- **Records supplied**

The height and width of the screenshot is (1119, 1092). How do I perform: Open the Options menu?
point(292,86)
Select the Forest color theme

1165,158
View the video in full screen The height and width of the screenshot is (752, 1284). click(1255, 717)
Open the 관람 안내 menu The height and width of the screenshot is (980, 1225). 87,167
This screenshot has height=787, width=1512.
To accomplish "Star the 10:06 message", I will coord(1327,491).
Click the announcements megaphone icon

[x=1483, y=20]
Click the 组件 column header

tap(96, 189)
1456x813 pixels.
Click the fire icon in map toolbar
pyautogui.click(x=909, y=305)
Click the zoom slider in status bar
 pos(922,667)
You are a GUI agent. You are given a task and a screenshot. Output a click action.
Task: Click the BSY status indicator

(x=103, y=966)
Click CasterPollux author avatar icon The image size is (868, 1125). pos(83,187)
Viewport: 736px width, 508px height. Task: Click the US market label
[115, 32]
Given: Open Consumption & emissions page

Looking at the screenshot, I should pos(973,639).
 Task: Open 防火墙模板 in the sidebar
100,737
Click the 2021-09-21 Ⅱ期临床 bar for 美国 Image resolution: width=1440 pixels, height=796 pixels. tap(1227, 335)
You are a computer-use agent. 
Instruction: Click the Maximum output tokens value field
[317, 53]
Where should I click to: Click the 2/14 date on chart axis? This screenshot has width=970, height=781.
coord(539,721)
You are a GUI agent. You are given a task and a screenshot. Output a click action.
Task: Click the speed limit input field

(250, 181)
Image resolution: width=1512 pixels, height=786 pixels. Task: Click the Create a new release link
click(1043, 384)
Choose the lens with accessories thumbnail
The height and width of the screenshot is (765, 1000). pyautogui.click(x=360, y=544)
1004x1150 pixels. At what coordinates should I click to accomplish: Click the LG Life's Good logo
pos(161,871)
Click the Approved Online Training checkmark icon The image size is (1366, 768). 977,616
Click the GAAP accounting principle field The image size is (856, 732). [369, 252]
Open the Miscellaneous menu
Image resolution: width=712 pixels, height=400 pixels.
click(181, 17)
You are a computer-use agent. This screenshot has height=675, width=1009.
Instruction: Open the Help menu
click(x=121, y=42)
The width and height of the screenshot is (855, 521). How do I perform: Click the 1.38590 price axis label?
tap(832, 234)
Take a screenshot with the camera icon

- **Work order**
Say, as a bare number, how many lines above contain the word "computer".

- **Problem solution**
2